(Pixel coordinate grounding data)

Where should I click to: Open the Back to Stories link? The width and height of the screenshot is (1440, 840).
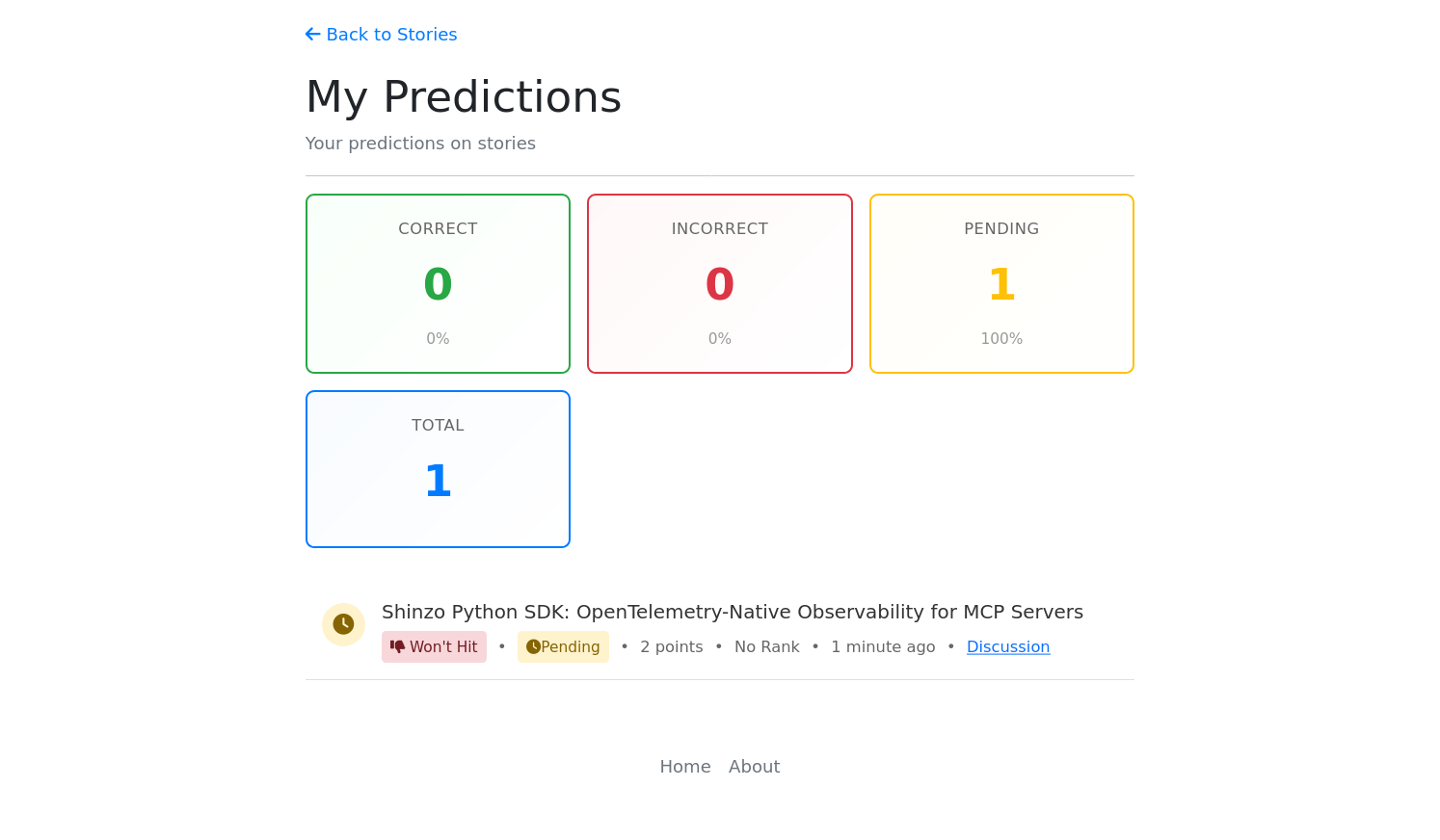click(x=391, y=35)
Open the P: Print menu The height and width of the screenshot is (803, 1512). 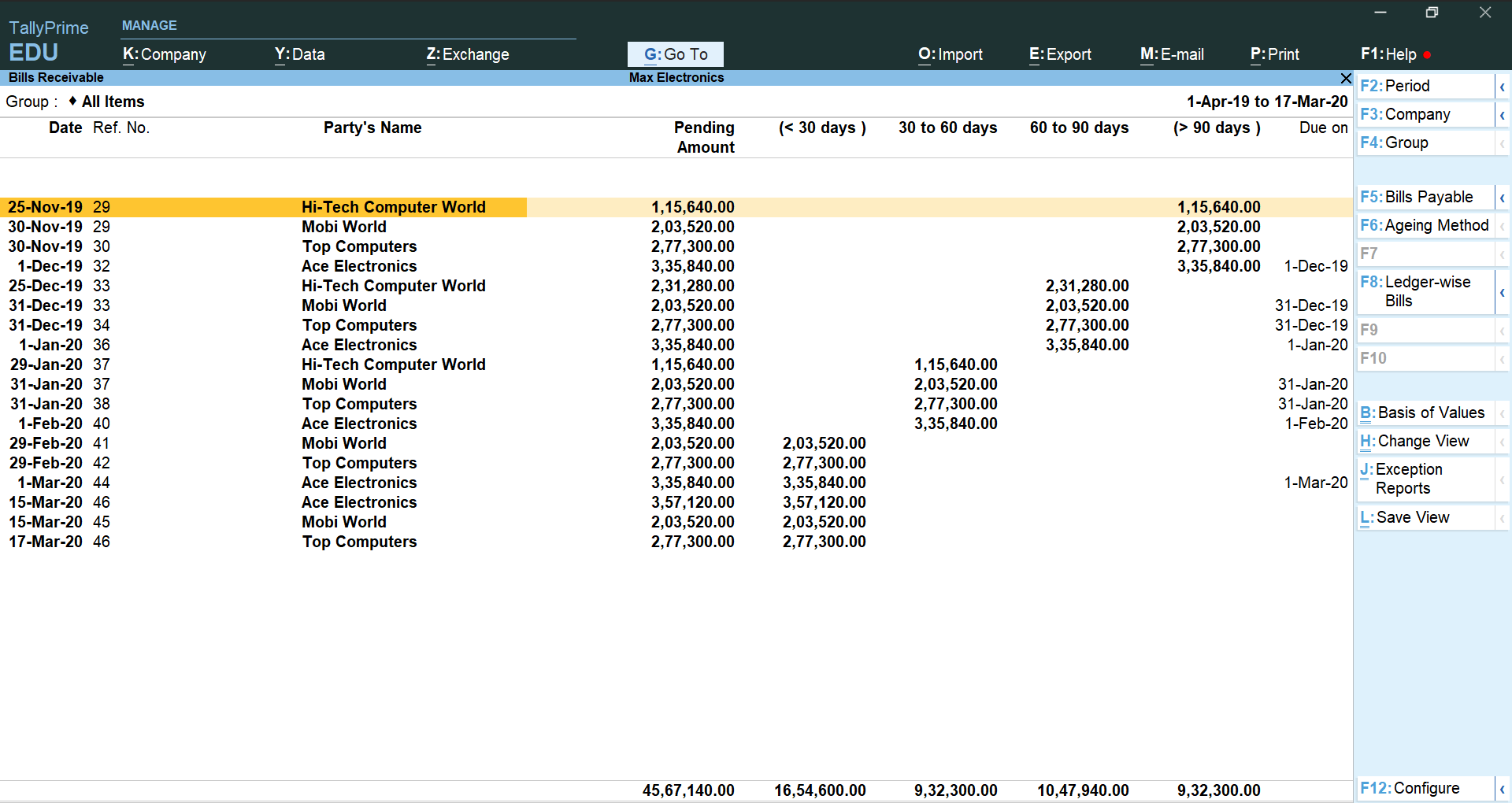pos(1274,54)
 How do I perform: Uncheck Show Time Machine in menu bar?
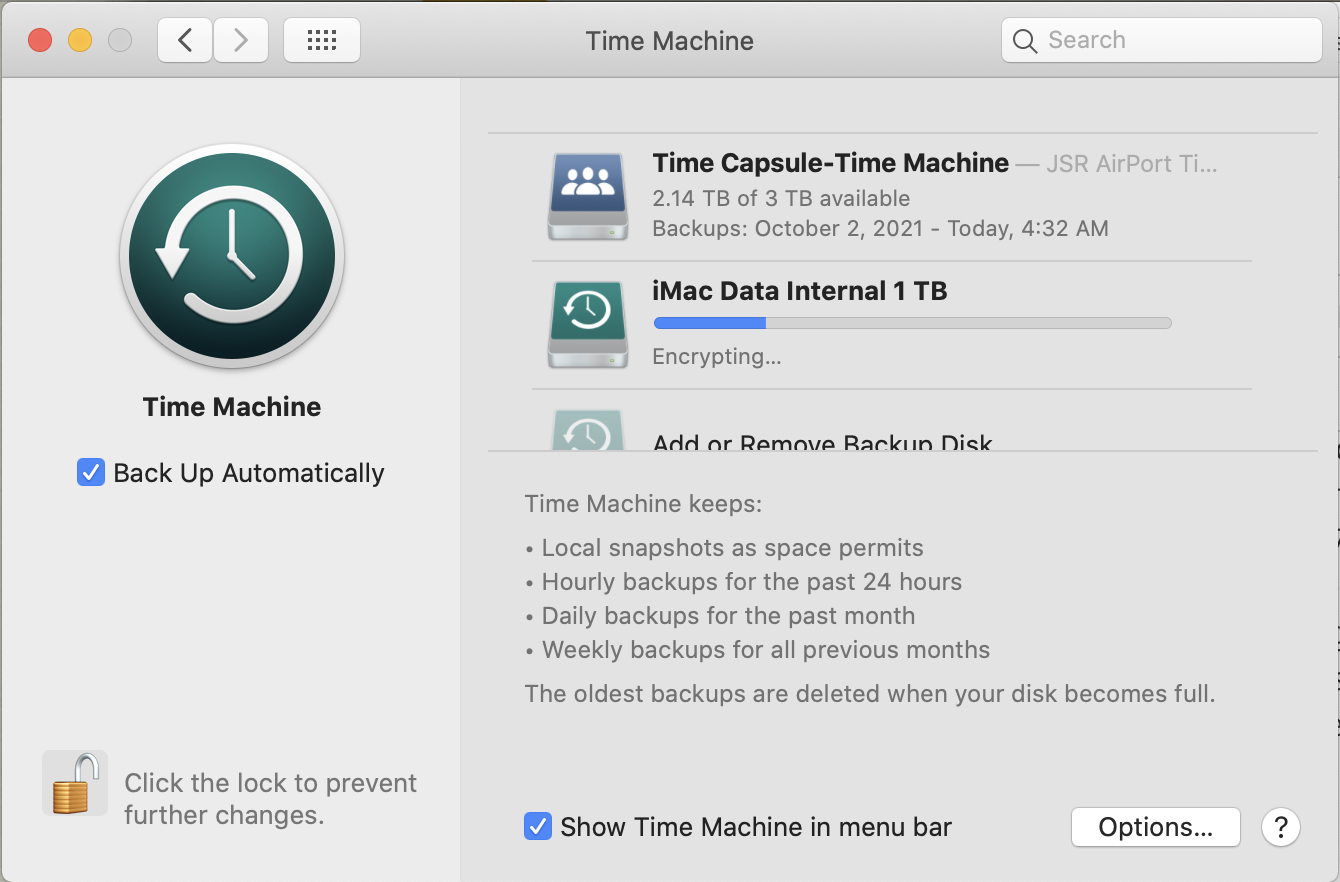[538, 827]
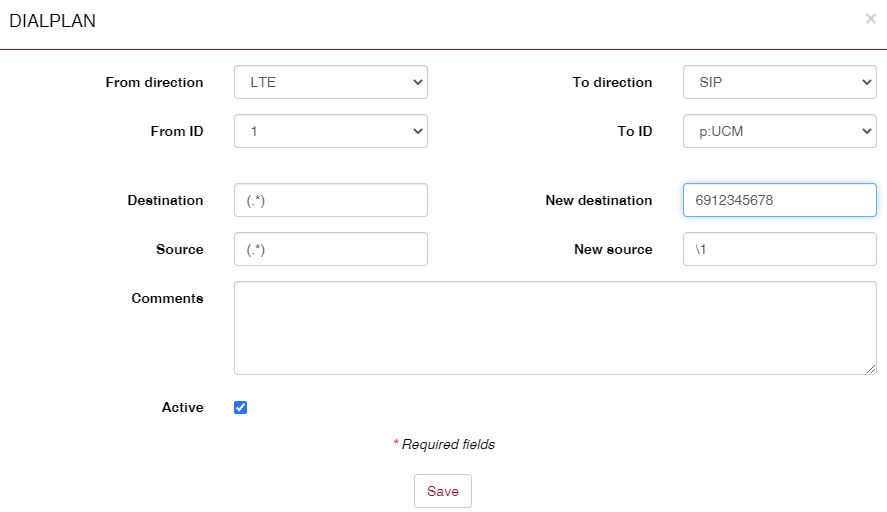This screenshot has height=512, width=887.
Task: Click the To direction label
Action: point(612,82)
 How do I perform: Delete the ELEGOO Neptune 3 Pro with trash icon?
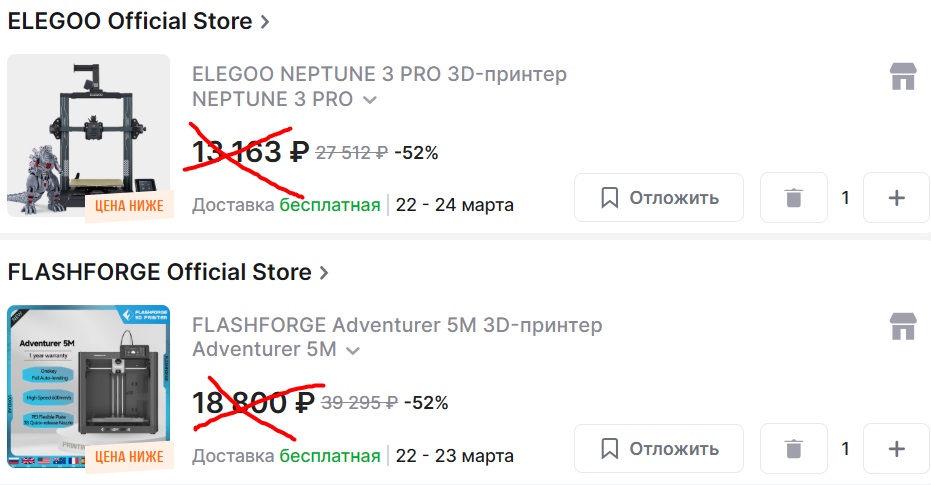[794, 198]
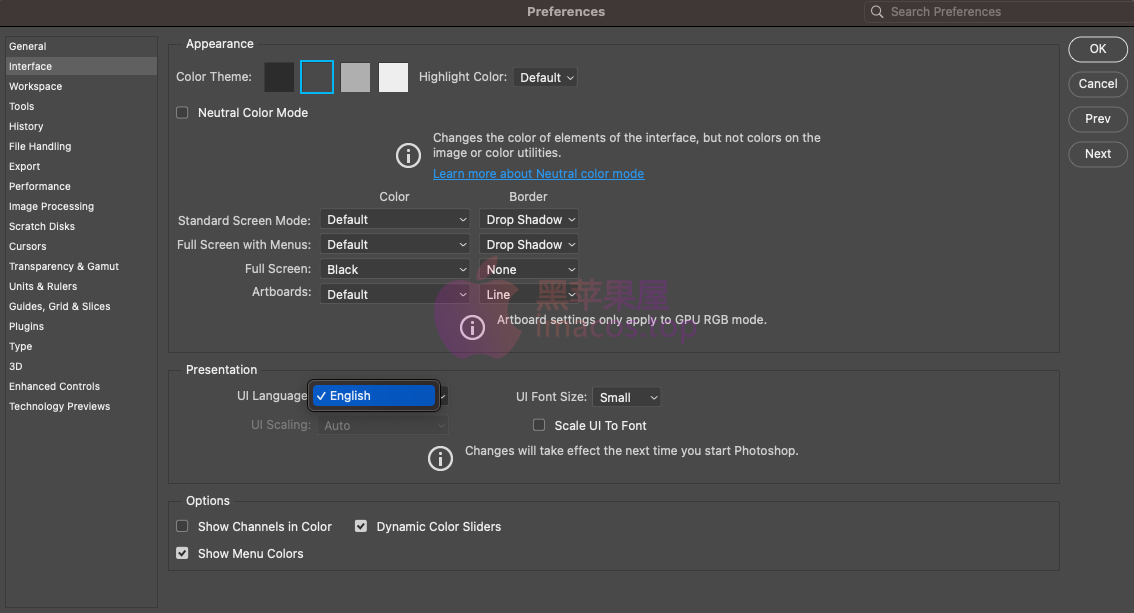The width and height of the screenshot is (1134, 613).
Task: Switch to the Performance preferences section
Action: (40, 186)
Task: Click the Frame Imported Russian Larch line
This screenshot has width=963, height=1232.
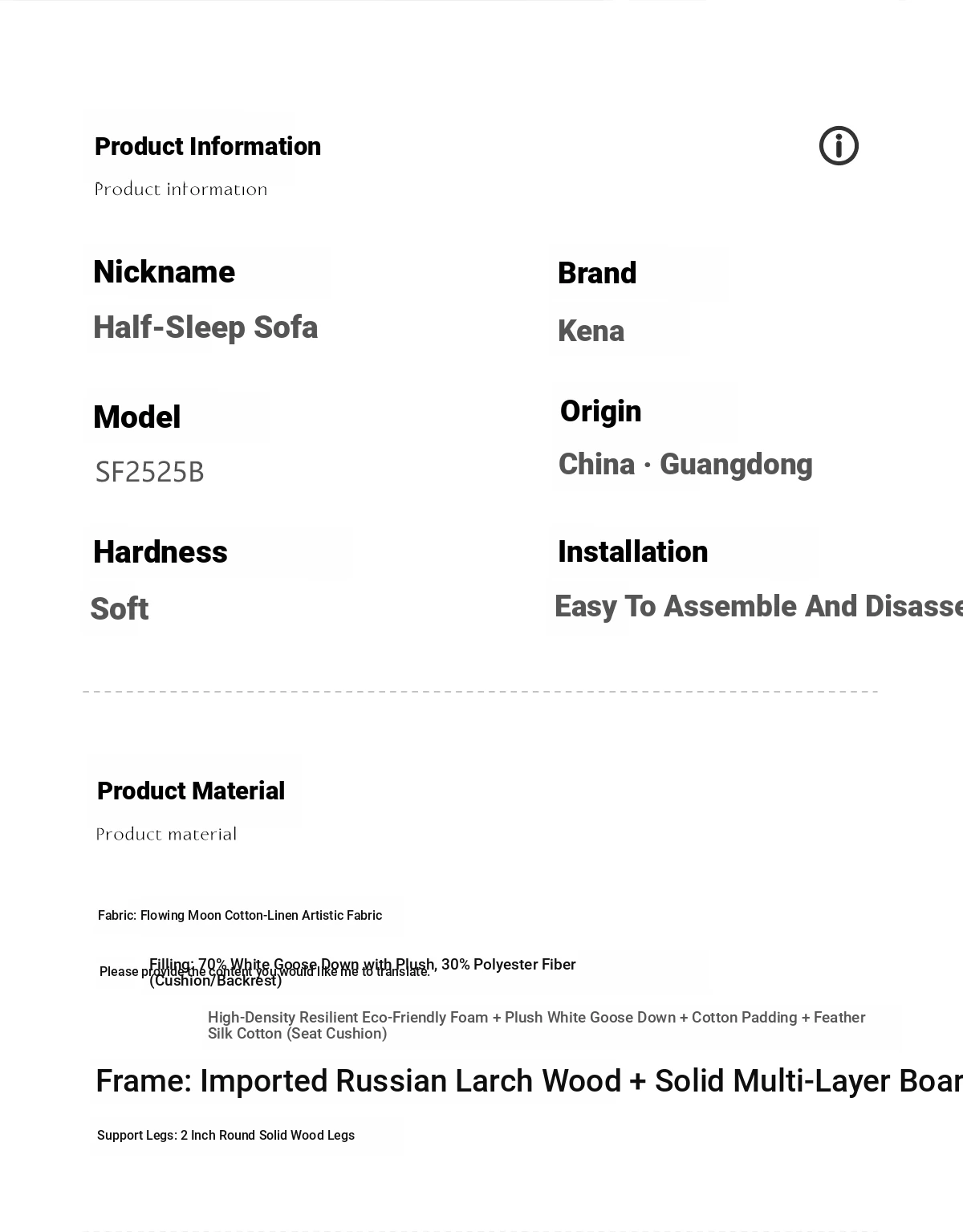Action: [x=529, y=1082]
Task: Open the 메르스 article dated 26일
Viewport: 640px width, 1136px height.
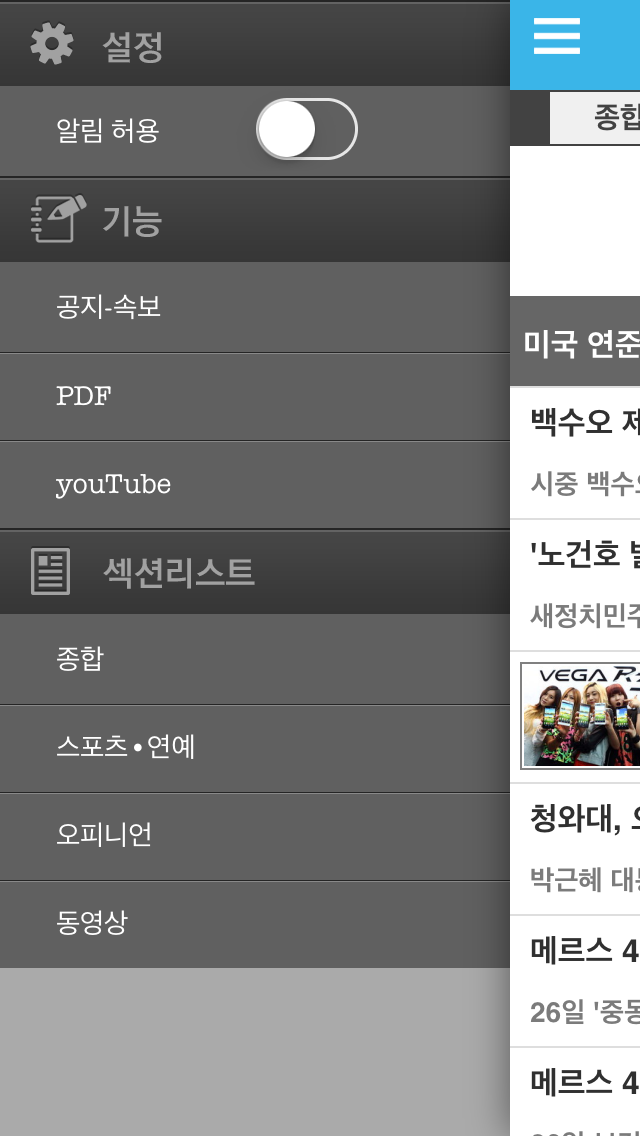Action: point(575,980)
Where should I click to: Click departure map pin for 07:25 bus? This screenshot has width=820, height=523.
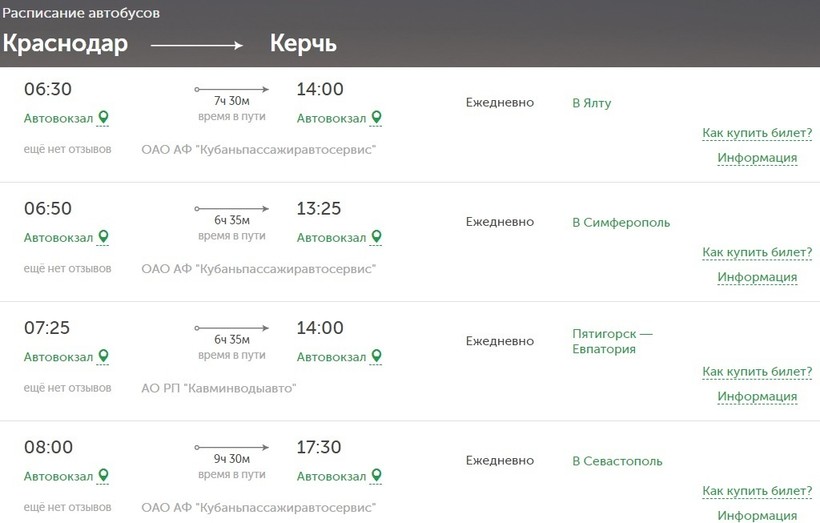103,356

### PROBLEM DESCRIPTION:
The copy should start at the line that contains "Task: Click the Frame", end at the last line of the entries above, and match each line exactly, with pictures dropped.

### YOUR SOLUTION:
Task: Click the Frame Imported Russian Larch line
This screenshot has width=963, height=1232.
Action: [x=529, y=1082]
Task: Open the 메르스 article dated 26일
Viewport: 640px width, 1136px height.
Action: point(575,980)
Where should I click to: Click departure map pin for 07:25 bus? This screenshot has width=820, height=523.
103,356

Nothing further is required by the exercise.